Manufacturers involved in litigation must properly preserve electronically-stored information (“ESI”) or potentially face daunting sanctions. A recent antitrust case, however, demonstrates that lessons—multi-million dollar lessons—remain to be learned about how to satisfy the duty to preserve evidence. The Delaware federal court clearly delivered this message by imposing a $3 million sanction, plus associated fees and costs, for a company’s failure to stop a senior executive from deleting potentially responsive ESI.
The Recent Decision
This case raises the concern that sanctions might be imposed even in situations when a company has made great efforts to preserve ESI. In GN Netcom, Inc. v. Plantronics, Inc., the court imposed sanctions on Plantronics to “punish and deter” the company, and future litigants, from engaging in bad faith destruction of responsive evidence. Upon receiving notice of an antitrust suit, Plantronics promptly issued a litigation hold to relevant employees, provided training sessions to promote compliance, and issued quarterly reminders requiring affirmative acknowledgment of compliance. Despite these efforts to comply with the litigation hold, in-house counsel later learned that one of the company’s high level executives deleted over 40% of his emails and, on several occasions, instructed others to do the same. Upon discovering his conduct, Plantronics made some efforts to recover the emails, including hiring a forensic expert, but was ultimately unable to recover all of the deleted emails. The court decided that despite taking steps to implement and enforce the litigation hold; Plantronics was still on the hook for over $3 million dollars in sanctions because of the executive’s conduct.

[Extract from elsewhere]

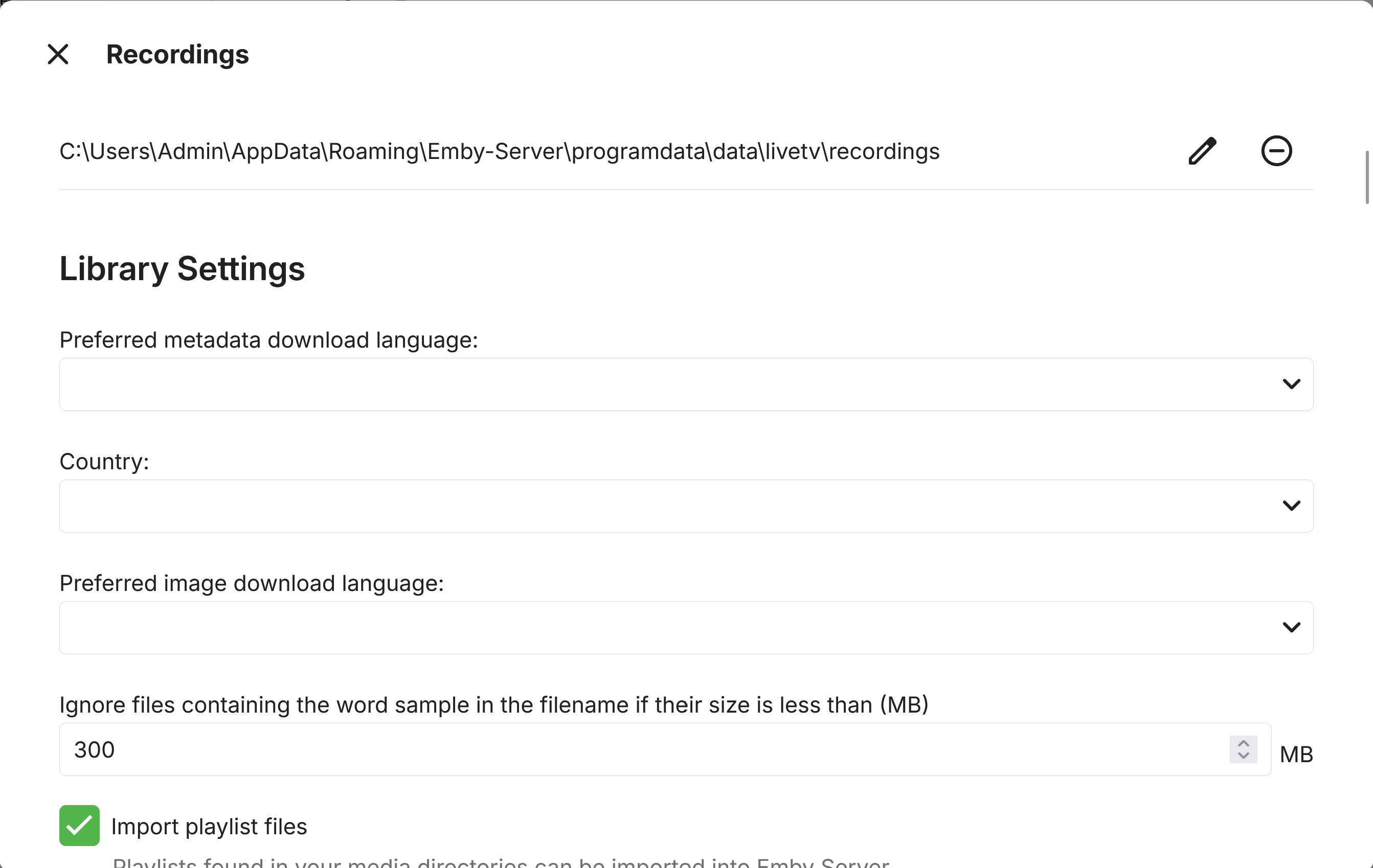Click the "Import playlist files" label text

point(209,827)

Plantronics is a sophisticated company with in-house counsel and a system to ensure preservation of data coupled with training sessions and numerous reminders of the litigation hold. Yet, the conduct of one high-level executive nullified these efforts.
First, recognize that no system is perfect and that vigilance is key to helping to ensure that “rogue” actors will be identified as soon as possible. Companies may consider systems to periodically review specific employees’ compliance with litigation holds.
Second, training is essential. It is too easy to become complacent about the preservation of ESI. Training should include examples of inappropriate conduct and methods to report suspicious instructions or observations.
Third, if spoliation occurs, the litigant must be as open as possible with the court and opposing parties regarding the situation and the steps being taken to remedy the problem. Be sure to coordinate with outside counsel in implementing ESI-preservation systems. No company wants to face sanctions like the seven-figure penalty imposed in GN v. Plantronics.